Adam Serwer: White Nationalism's deep American roots: Singles out Madison Grant, whose 1916 book The Passing of the Great Race was acclaimed as "bible" by Austrain fan-boy Adolf Hitler. Grant was also the subject of Jonathan Peter Spiro's book, Defending the Master Race: Conservation, Eugenics, and the Legacy of Madison Grant (2009). I've long been aware of how American race law provided models for other countries, especially for South Africa's Apartheid laws, so the news that Nazi Germany borrowed from American precedents was obvious. I recently read James Q Whitman's Hitler's American Model: The United States and the Making of Nazi Race Law (2017), which I would fault on two counts: one is that he spends way too much time tiptoeing around the feelings of his American readers; the other is that he misses the one obvious difference, which is that Nazi race law was aimed at purging (ultimately annihilating) "inferior races," while American racism originally meant to maintain a stable, powerless, low-cost labor force. American racism found its ideal state where it started, in slavery. However, there is another less-discussed American root for annihilationist racism: the relentless war against native Americans. Indeed, it is little wonder that white racists around the world have always turned to the US for inspiration: we have so much history to choose from -- something to fit every raging prejudice.
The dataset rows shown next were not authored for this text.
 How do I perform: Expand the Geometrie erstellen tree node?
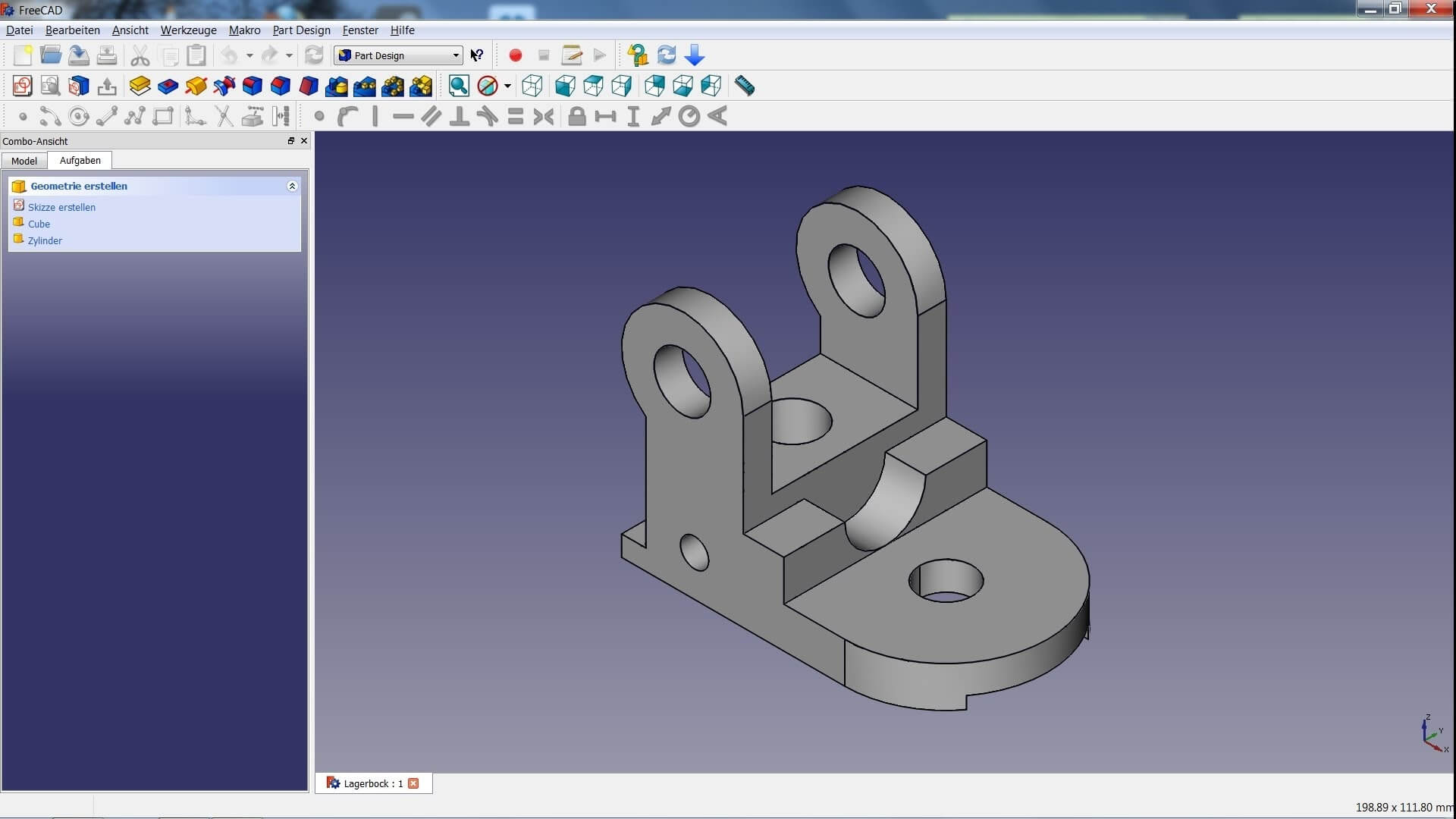tap(291, 185)
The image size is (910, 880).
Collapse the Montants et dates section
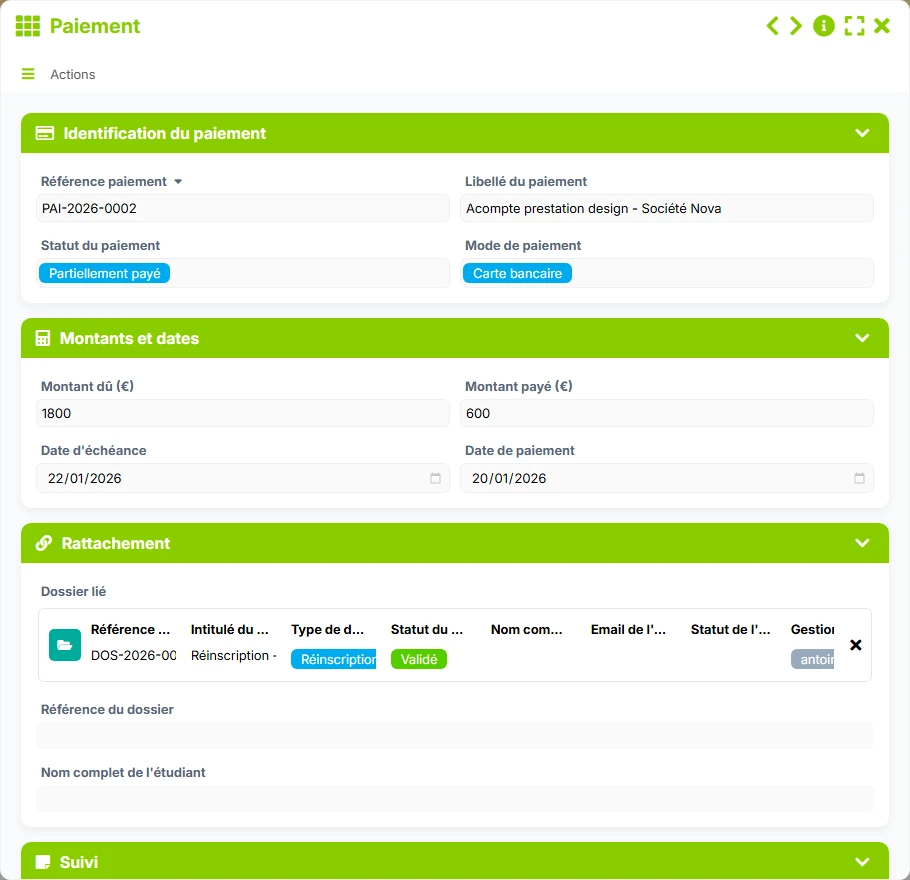(862, 338)
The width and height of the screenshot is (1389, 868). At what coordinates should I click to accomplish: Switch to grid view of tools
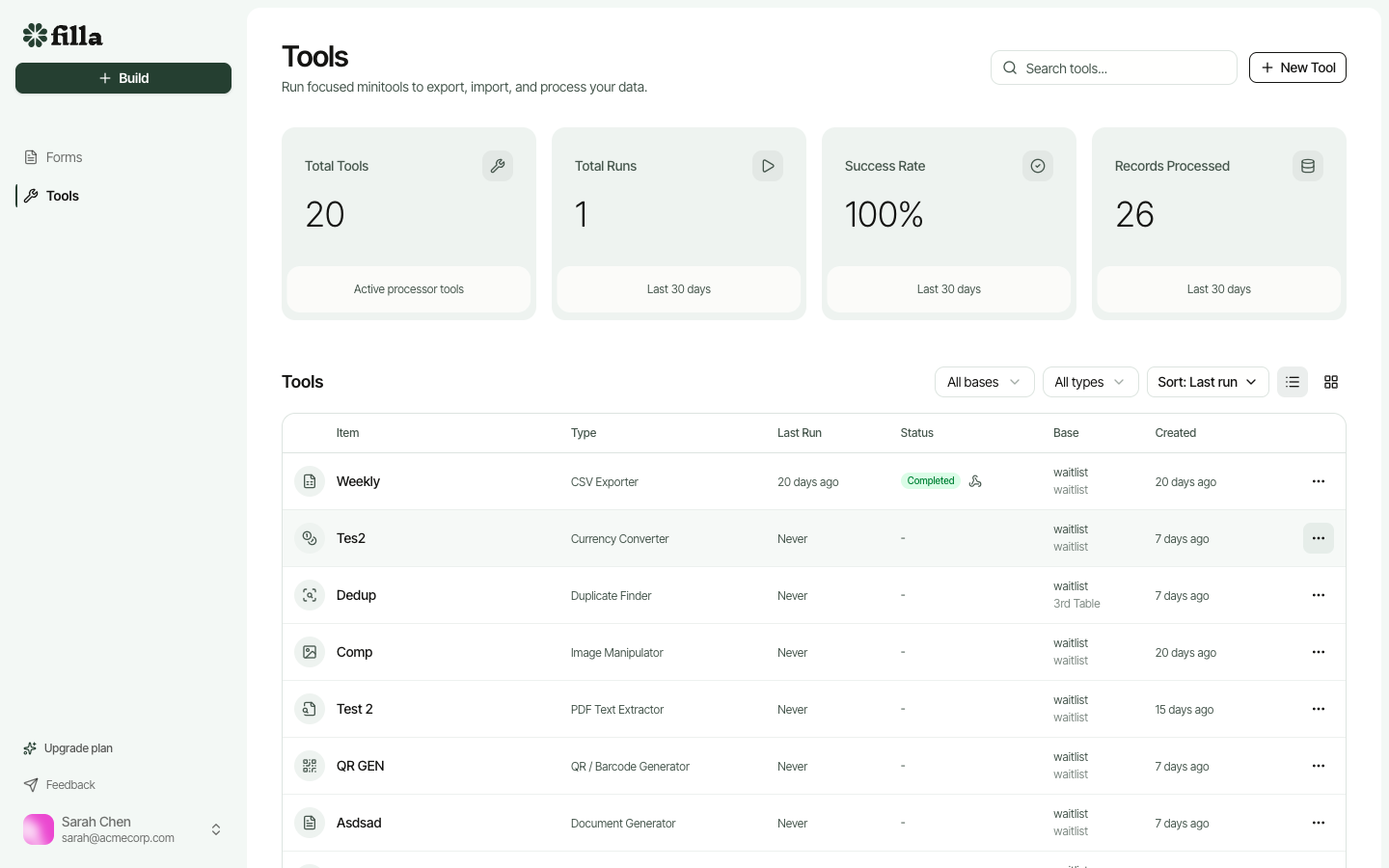pyautogui.click(x=1331, y=382)
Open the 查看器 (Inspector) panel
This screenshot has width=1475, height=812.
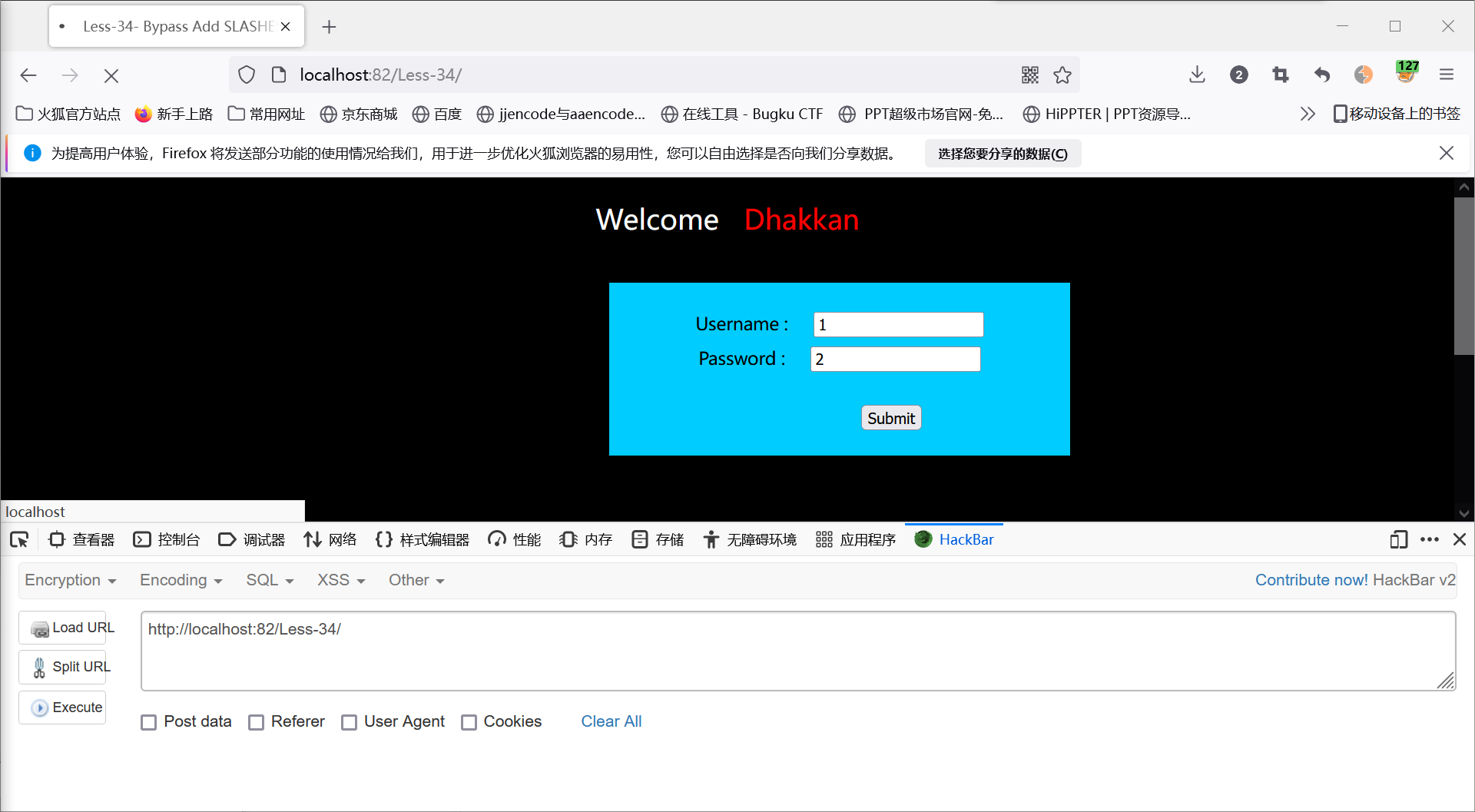click(x=81, y=539)
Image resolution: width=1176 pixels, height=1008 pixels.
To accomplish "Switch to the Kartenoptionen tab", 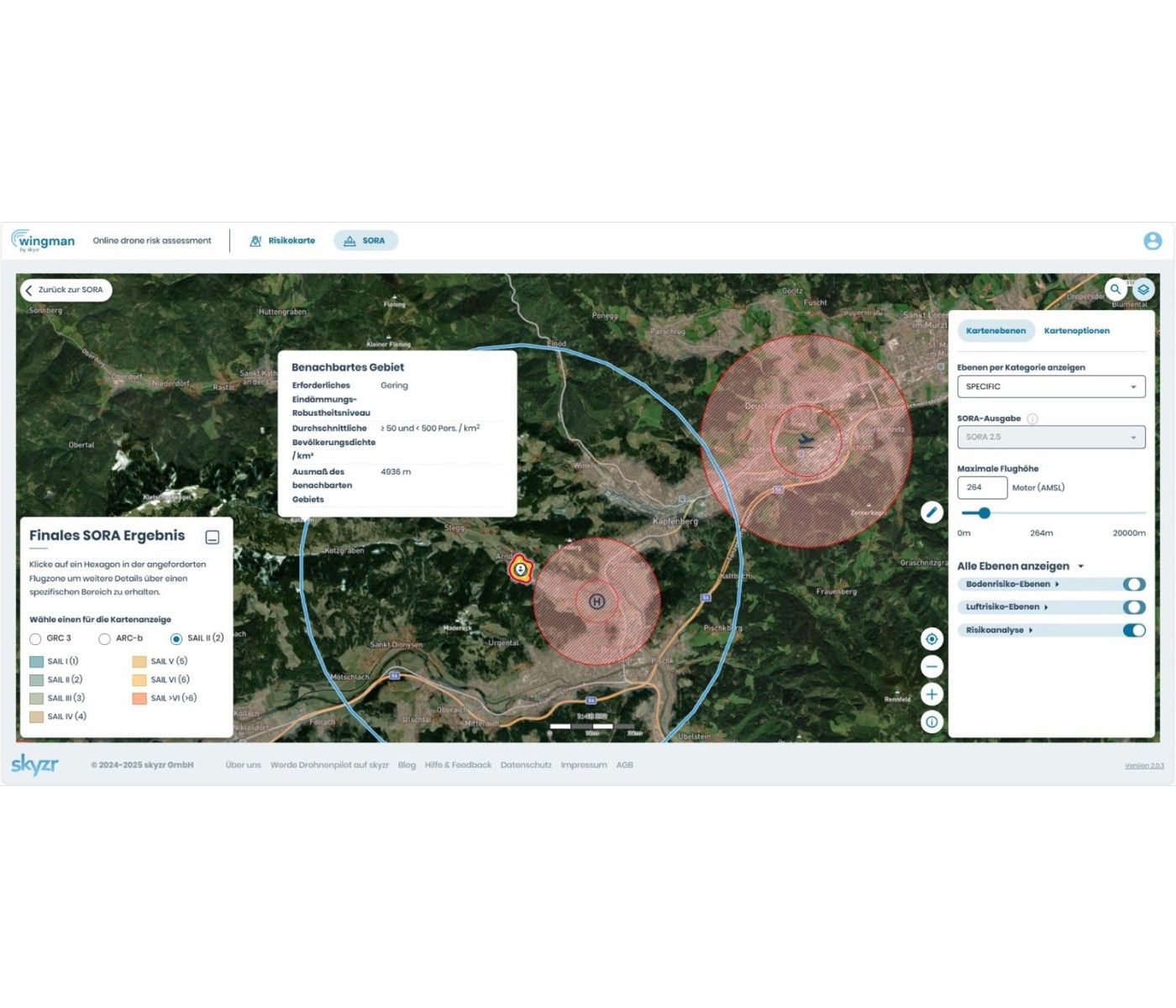I will pyautogui.click(x=1076, y=331).
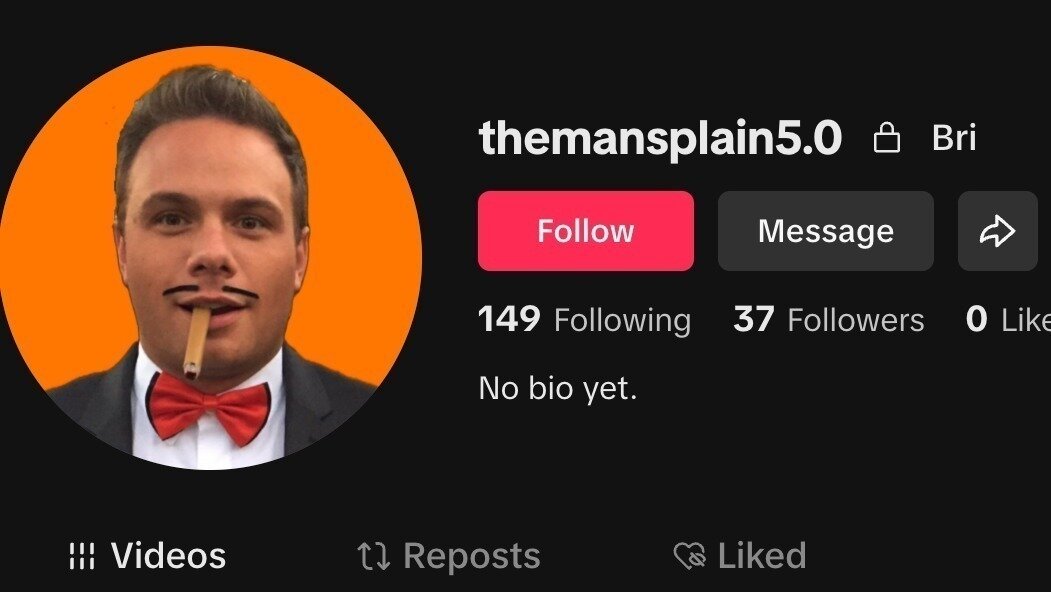This screenshot has width=1051, height=592.
Task: Click the 149 following count number
Action: 509,318
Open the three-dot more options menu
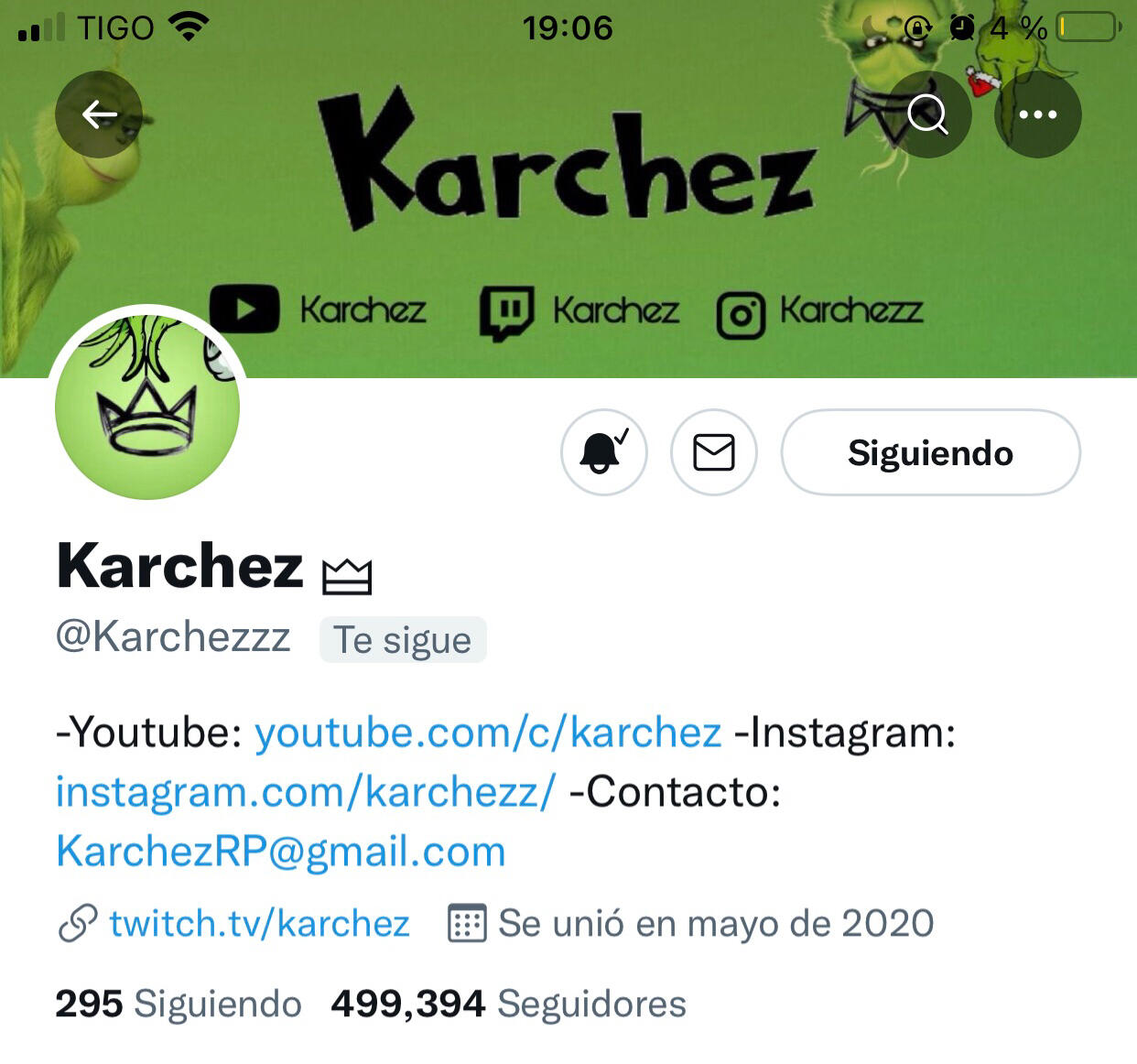This screenshot has width=1137, height=1064. coord(1038,114)
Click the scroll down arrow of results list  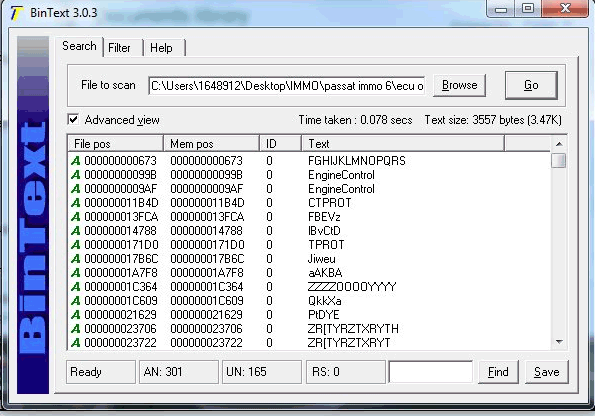point(559,342)
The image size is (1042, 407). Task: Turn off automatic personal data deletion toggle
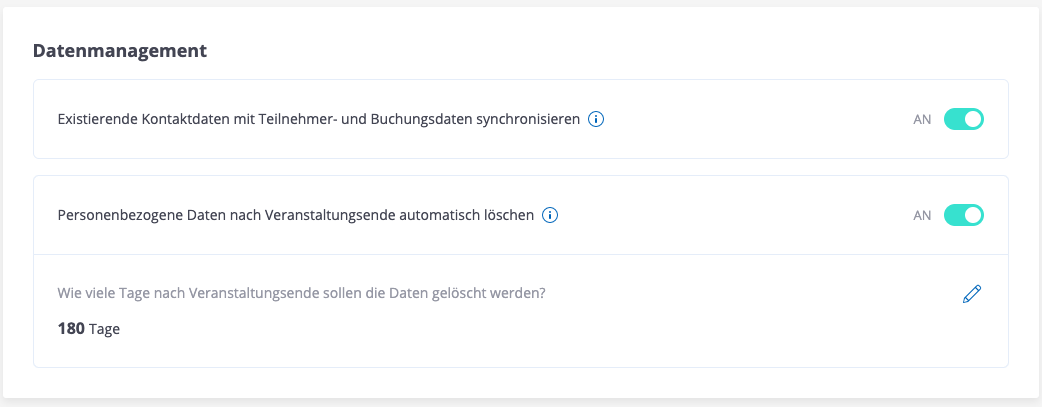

Amy Davidson Sorkin: What Pelosi means when she said, of impeaching Trump, 'He's just not worth it" -- to work, impeachment requires substantial Republican support, and until that arrives, Democrats are better off campaigning against both Trump and Republicans, rather than trying to split them. Related: Adam Gopnik: The pros and cons of impeaching Trump.
Emily Stewart:
Patrick Strickland: White nationalism is an international threat: "The Christchurch attacks point to a disturbing web reaching from the United States, to the United Kingdom, to Greece, and beyond."
Yanis Varoufakis: A European spring is possible: "The DiEM25 proposes immediate financial changes to end austerity and fund a green -- and hopefully post-capitalist -- future." For some background on Varoufakis, see two pieces by Atossa Araxia Abrahamian: Saving the sacred cow: "Yanis Varoufakis' vision for a more democratic Europe." And: Yanis Varoufakis's internationalist odyssey.